Although it is beyond my individual predictive abilities to identify what could be the most promising out-of-the-paradigm concepts, a few additional examples could be listed for further exploration. One is the use of HIV-1 gp-41 subunit virosomes, which have been shown to be protective in non-human primate models, with protection correlating with mucosal antibodies rather than with circulating neutralizing antibodies (80–83). Another vaccine concept, also based on a gp41 peptide, was reported to protected CD+ T cells from lysis by natural killer cells, without having any protective effect against the infection per se (84, 85). Finally, although whole inactivated vaccines were extensively tested in the past in animal models, with negative results, perhaps it is not unreasonable to revisit this concept using current experimental approaches, including low-dose repeated challenges (86).
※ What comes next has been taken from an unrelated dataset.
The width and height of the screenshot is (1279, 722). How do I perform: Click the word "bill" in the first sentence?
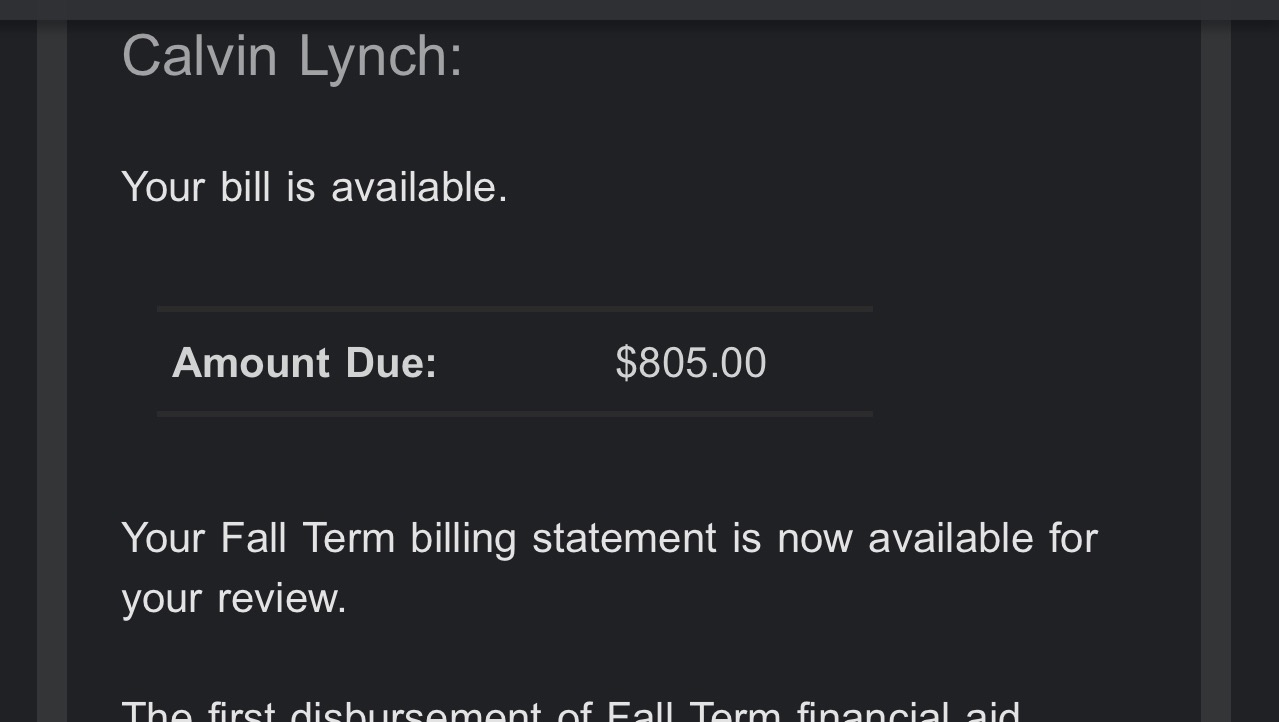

The barriers to accept new concepts or paradigms cannot be underestimated. This was well understood by the German theoretical physicist Max Planck when he said that “a new scientific truth does not triumph by convincing its opponent and making them see the light, but rather because its opponents eventually die, and a new generation grows up that is familiar with it” (from Max Planck’ Scientific Autobiography, cited by Kuhn) (1).

Do We Need a New Scientific Paradigm to Finally Develop an HIV Vaccine?
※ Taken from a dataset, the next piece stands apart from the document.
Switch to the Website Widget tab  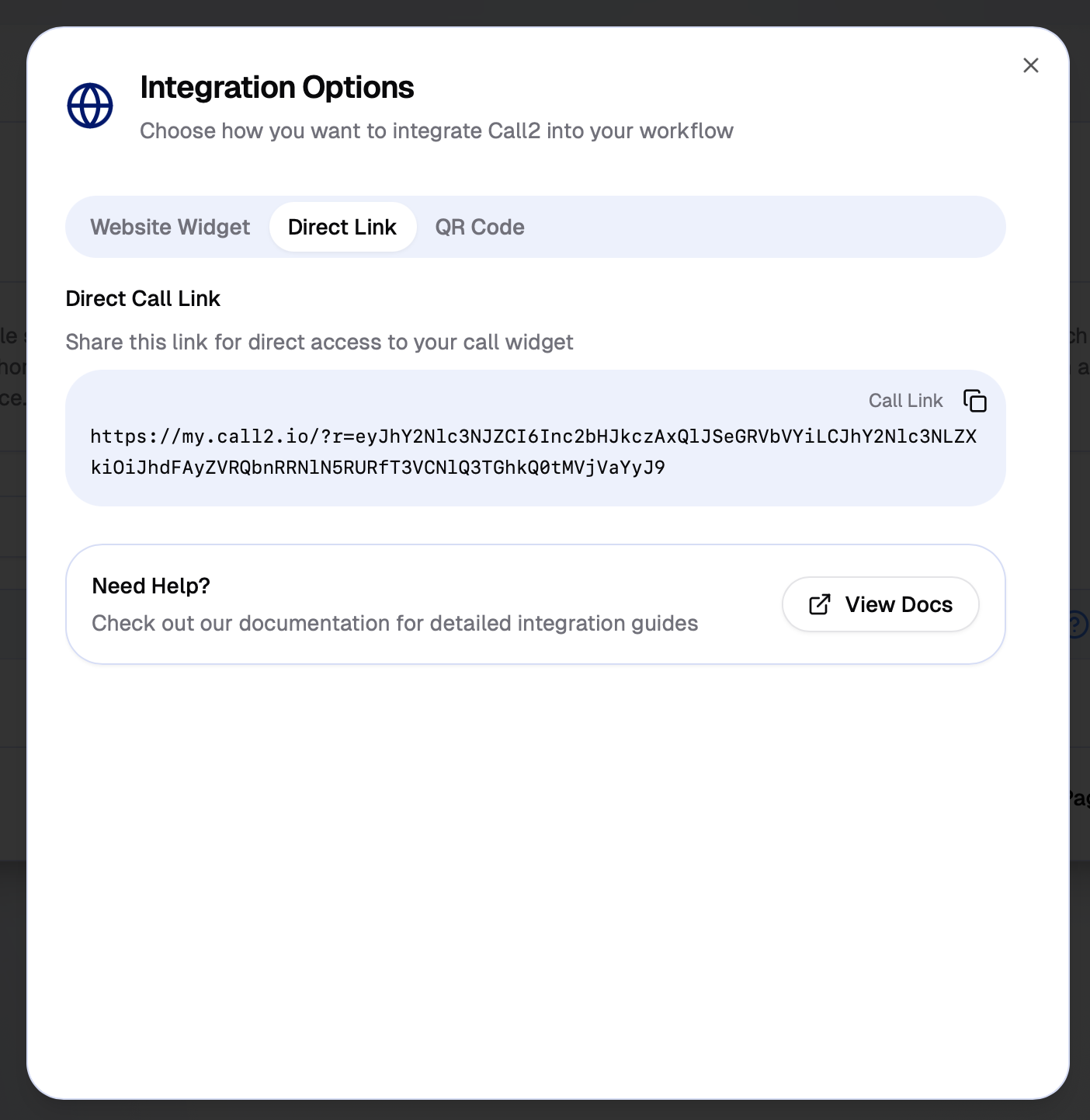tap(170, 227)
The answer to that question is: perhaps. The important point is that, while we continue pursuing the current approaches, we should also actively explore new avenues, leaving no stone unturned in our search for an HIV vaccine (87).
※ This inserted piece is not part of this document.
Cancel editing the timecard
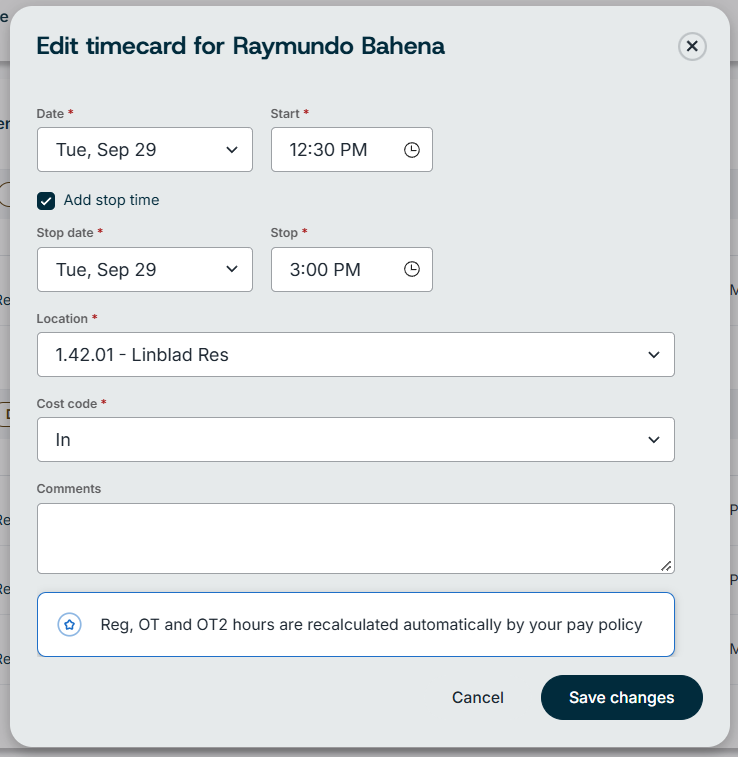Screen dimensions: 738x757 478,698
After all, 30 years of intense HIV vaccine research has not resulted in a practical effective vaccine, although such vaccine is sorely needed to bring the HIV epidemic under control (52). In order to accelerate the development of an HIV vaccine, we recently proposed a number of actions, including the suggestion to establish a program of truly innovative research with protected funding to explore out-of-the-paradigm approaches, perhaps allocating to this program not less than 10% of the total HIV vaccine investment (22). Innovative research, especially out of the paradigm frame, needs to be supported by an innovation ecosystem which should include, not only the innovative scientists, but also an enlightened leadership in the field, the appropriate mechanism for the selection of projects and, perhaps more importantly, a supportive scientific community (88).

HIV vaccine research needs to continue with the sense of urgency that the severity of the AIDS pandemic is imposing on us. We constantly need to keep in mind that the objective of our research is not only the acquisition of new knowledge, but the developing of a practical solution for one of the worse public health problems of our time.

Conflict of Interest Statement

The author declares that the research was conducted in the absence of any commercial or financial relationship that could be construed as a potential conflict of interest.